Content starts

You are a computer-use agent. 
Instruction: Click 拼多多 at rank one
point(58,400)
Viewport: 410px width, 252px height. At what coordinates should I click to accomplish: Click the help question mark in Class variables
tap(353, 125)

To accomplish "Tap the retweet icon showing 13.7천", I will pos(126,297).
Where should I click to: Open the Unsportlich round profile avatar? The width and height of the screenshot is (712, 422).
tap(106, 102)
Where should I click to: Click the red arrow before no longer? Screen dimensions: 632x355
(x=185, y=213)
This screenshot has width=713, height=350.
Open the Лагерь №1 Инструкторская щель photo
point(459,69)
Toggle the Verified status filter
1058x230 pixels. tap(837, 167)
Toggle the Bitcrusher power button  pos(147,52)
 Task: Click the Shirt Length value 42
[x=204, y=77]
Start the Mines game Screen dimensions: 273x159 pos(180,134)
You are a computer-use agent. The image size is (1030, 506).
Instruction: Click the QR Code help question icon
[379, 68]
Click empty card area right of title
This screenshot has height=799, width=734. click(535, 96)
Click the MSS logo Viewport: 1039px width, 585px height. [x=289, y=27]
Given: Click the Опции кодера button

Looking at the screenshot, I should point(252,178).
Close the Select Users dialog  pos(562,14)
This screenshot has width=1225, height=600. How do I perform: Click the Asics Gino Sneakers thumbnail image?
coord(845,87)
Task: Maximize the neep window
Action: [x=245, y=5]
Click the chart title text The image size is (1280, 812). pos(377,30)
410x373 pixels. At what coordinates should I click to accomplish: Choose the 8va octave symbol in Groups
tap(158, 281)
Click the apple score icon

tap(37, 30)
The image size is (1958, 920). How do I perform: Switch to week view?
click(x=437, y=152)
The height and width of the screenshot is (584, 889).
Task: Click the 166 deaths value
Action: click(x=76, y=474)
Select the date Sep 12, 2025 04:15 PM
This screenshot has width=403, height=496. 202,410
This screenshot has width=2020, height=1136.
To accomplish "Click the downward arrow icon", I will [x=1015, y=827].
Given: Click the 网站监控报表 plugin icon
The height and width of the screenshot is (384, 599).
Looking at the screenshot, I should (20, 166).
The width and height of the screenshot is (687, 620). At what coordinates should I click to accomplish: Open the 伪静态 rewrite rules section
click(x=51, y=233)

Content ends

The answer must be every line of the entries that includes the word "will".

> **Solution**:
To accomplish "Tap the retweet icon showing 13.7천", I will pos(126,297).
To accomplish "Click the downward arrow icon", I will [x=1015, y=827].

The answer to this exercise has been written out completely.